There And Back: The Reed Gold Mine

For the next few months, WFAE is hitting the road to explore some of the places you can visit as a day trip from the Charlotte area. Last week, we took you to Lazy 5 Ranch, a roadside petting zoo in Mooresville.

Today, we’re turning to a local treasure: a state historic site in Midland that marks the first documented discovery of gold in the United States.

Drive just 20 miles east of Charlotte and you'll find yourself surrounded by vegetable stands and old farm houses and the small town of Midland. Midland prides itself on its rural character and something else: The Reed Gold Mine.
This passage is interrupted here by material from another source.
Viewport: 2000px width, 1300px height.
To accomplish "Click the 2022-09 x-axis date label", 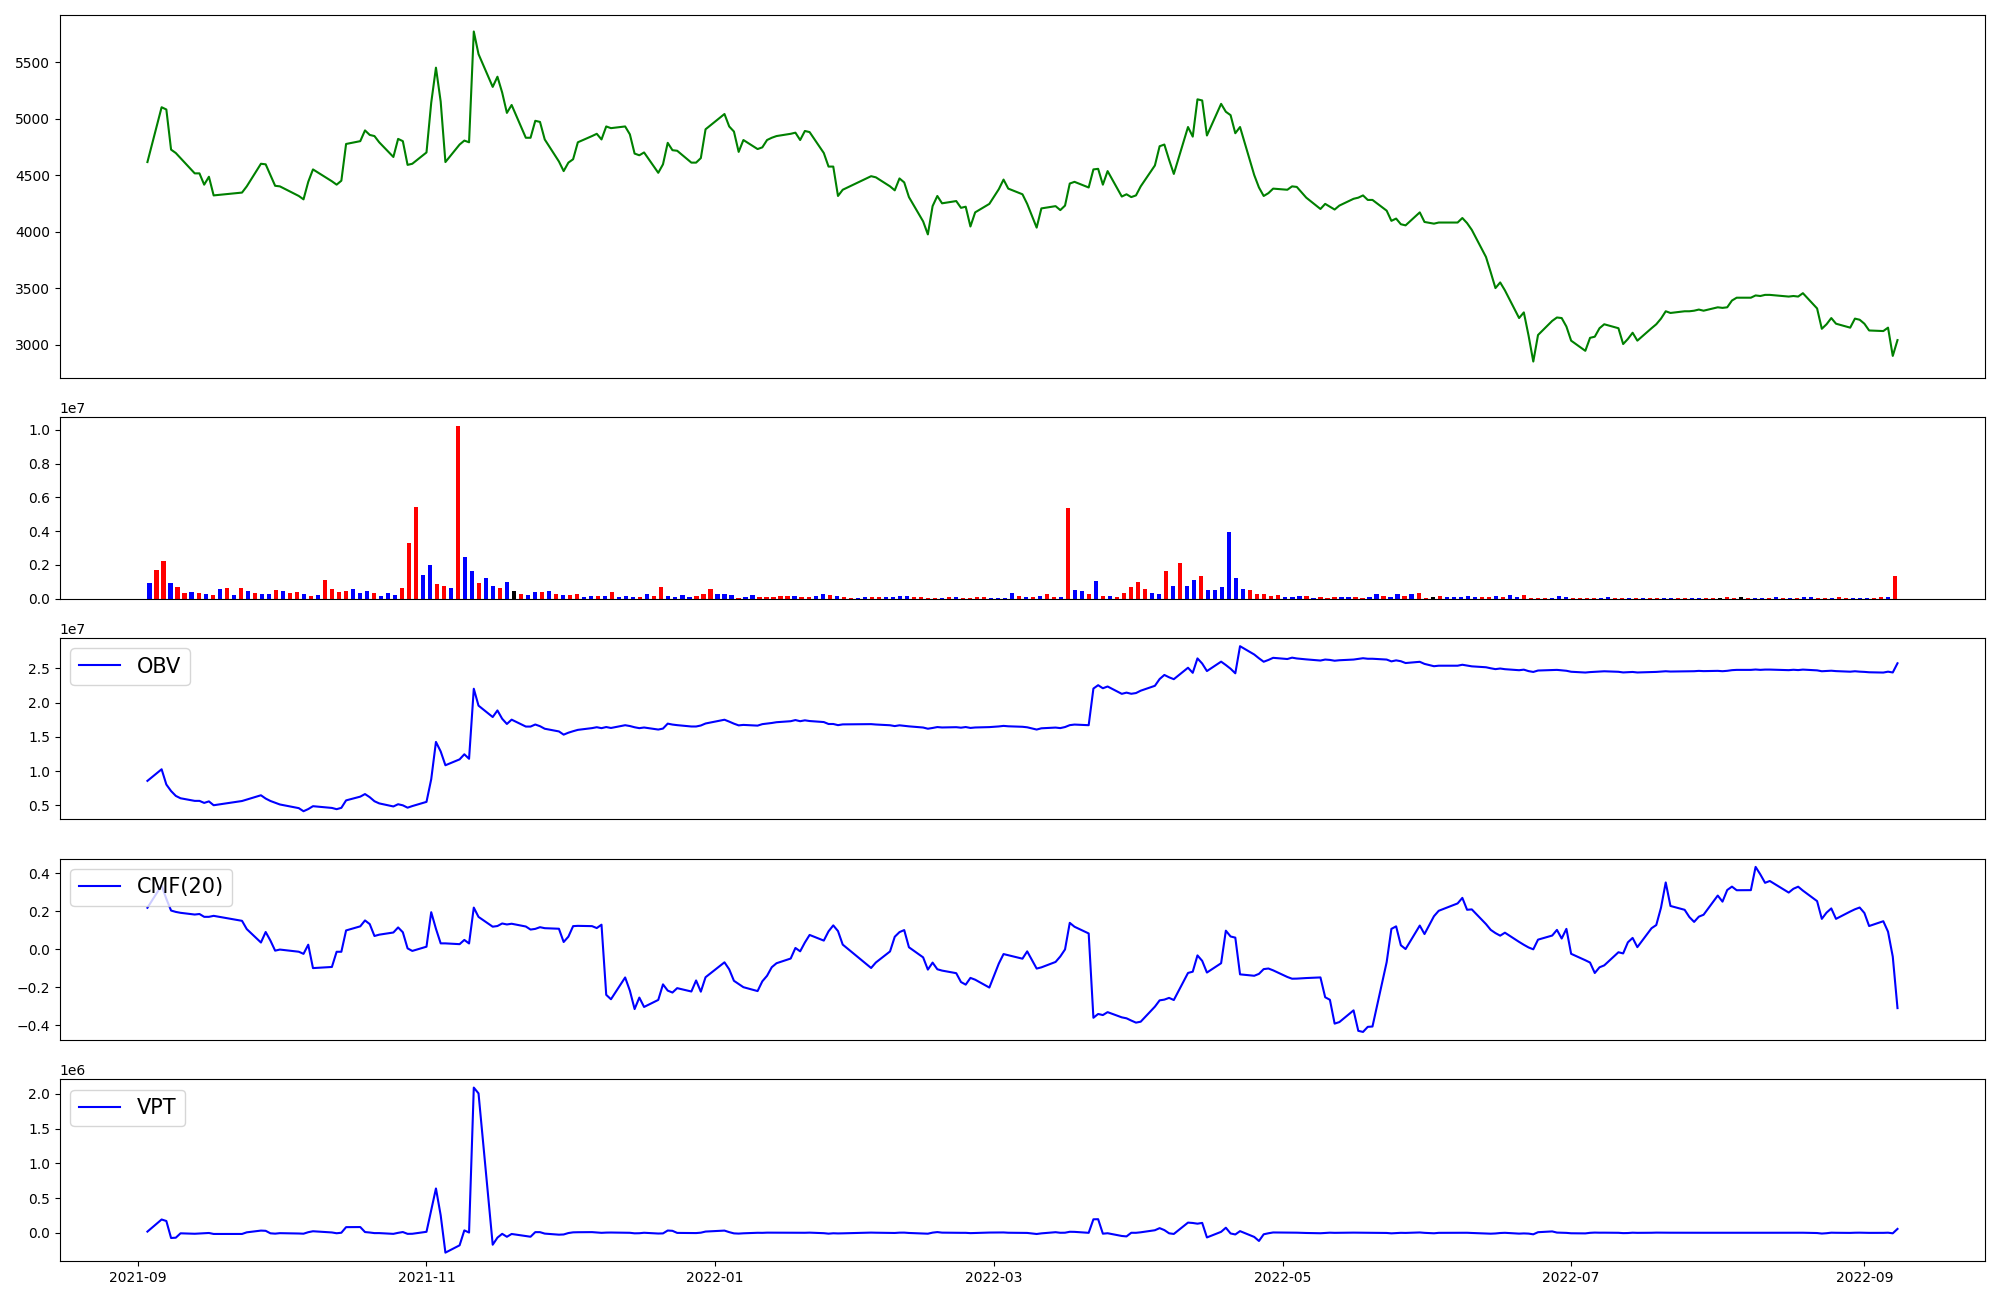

It's one of the coolest places to be on a hot summer day. Aaron Kepley is my tour guide for the day. 

"One of my favorite things is on a really hot day, standing in front of the door doing the talk before I go in the mine and feeling the cold air come up my shorts," Kepley says. "Phew … feels good!" 

The mine gets its name from John Reed. That's Aaron Kepley's great-great-great-great grandfather. Kepley takes me to the general spot where gold was first discovered in the U.S. more than 200 years ago.

Credit Tasnim Shamma
Little Meadow Creek at the Reed Gold Mine.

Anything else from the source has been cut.